What to do » Find "You are a GUI" in the entries below; copy that line through the last, exactly, with no pictures.

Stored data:
*-*-*
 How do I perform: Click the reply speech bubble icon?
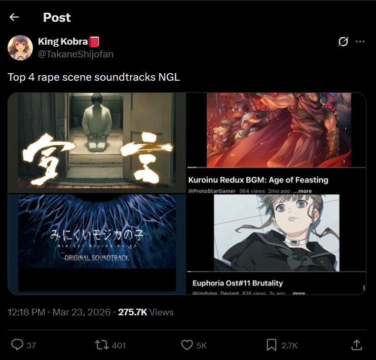tap(17, 345)
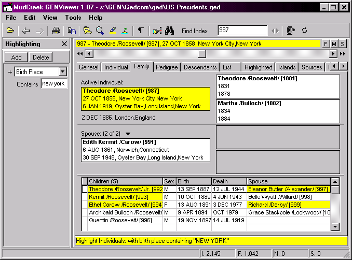The image size is (352, 260).
Task: Toggle the F button beside the individual bar
Action: click(326, 44)
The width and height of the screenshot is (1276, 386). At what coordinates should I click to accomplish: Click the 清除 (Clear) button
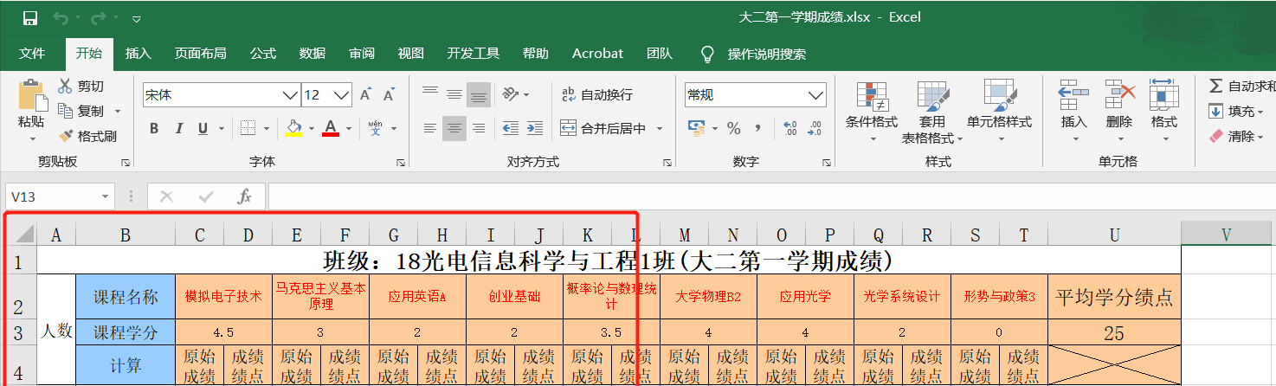click(x=1236, y=136)
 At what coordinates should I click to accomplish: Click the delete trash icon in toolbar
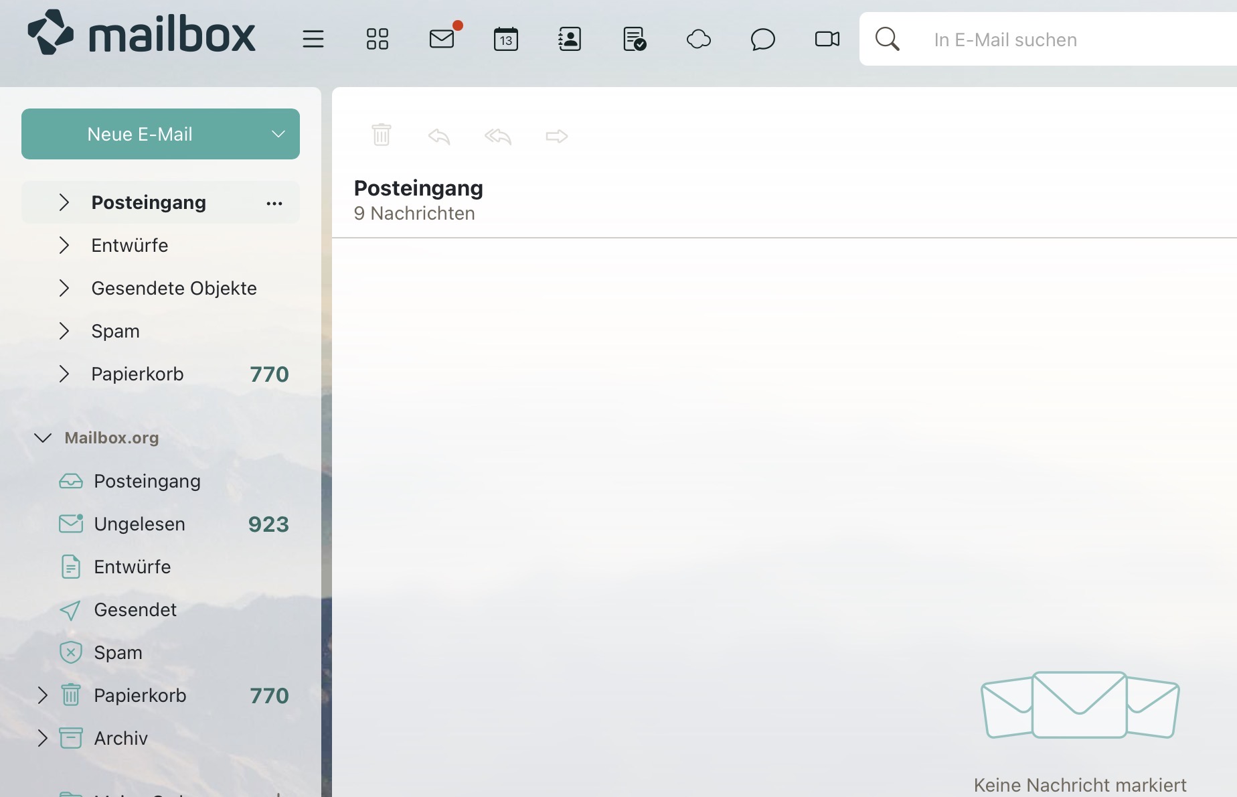click(x=382, y=135)
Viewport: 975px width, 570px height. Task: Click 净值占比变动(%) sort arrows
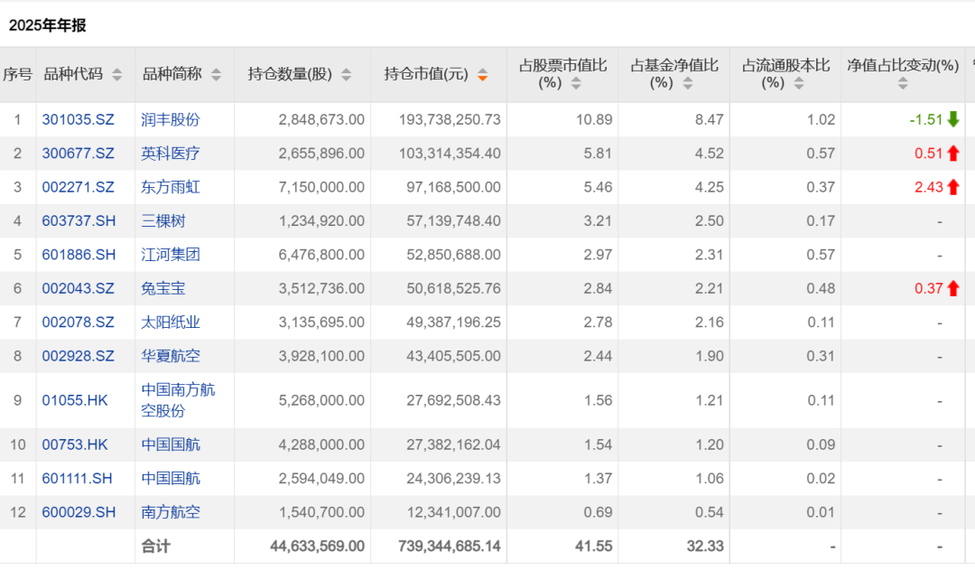pyautogui.click(x=903, y=84)
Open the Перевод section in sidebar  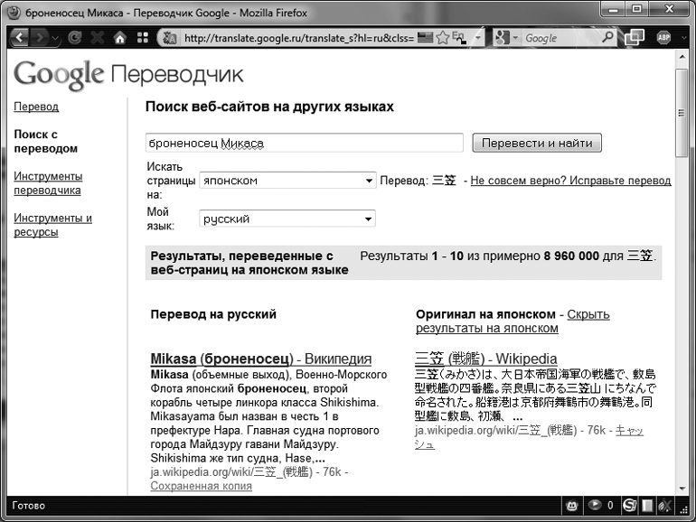coord(36,107)
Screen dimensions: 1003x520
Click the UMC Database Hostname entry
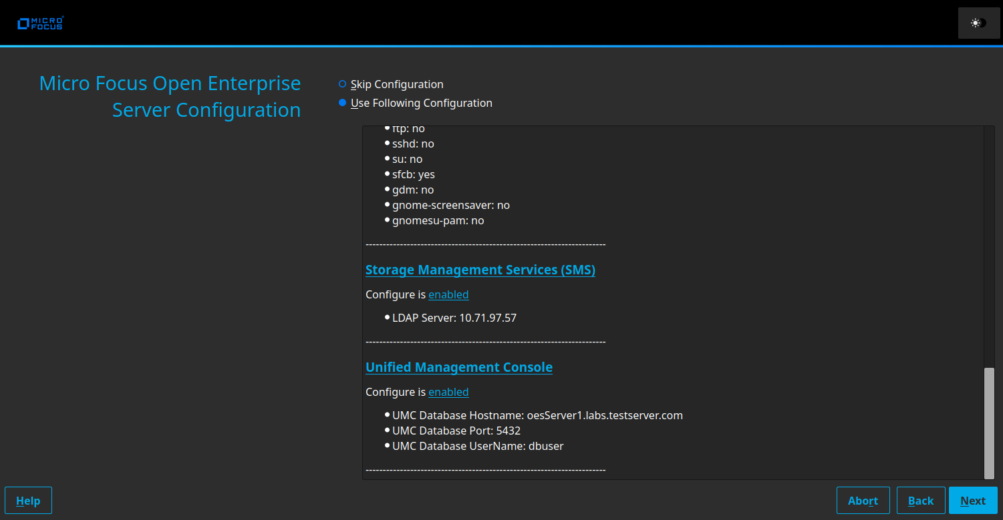point(537,415)
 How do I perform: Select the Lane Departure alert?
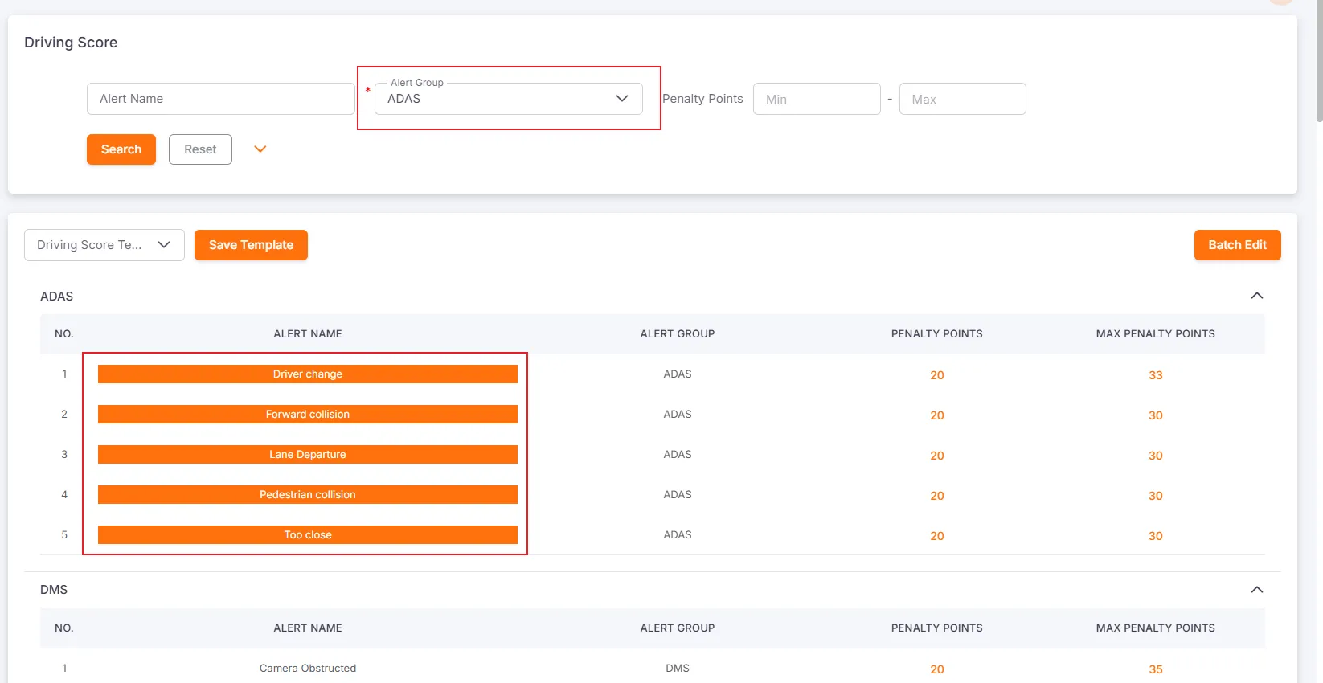click(x=307, y=455)
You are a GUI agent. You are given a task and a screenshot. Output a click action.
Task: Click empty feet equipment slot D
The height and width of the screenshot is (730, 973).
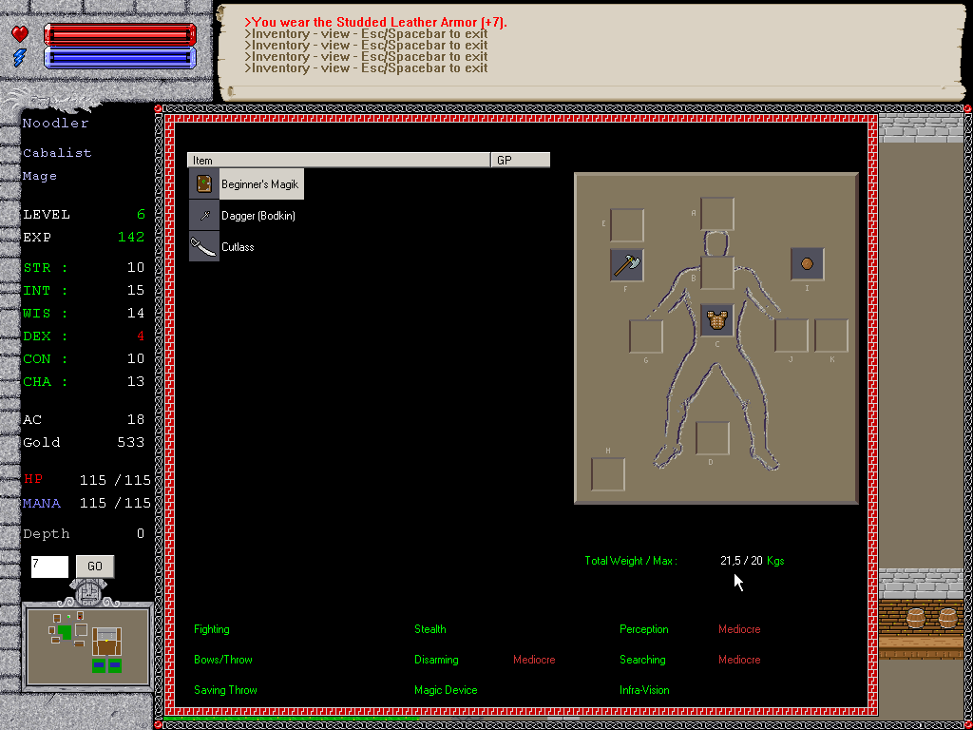[x=713, y=438]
*-*-*
Response »
You are a GUI agent. You are given a task and a screenshot. Output a click action.
Task: Click empty feet equipment slot D
The height and width of the screenshot is (730, 973).
[x=713, y=438]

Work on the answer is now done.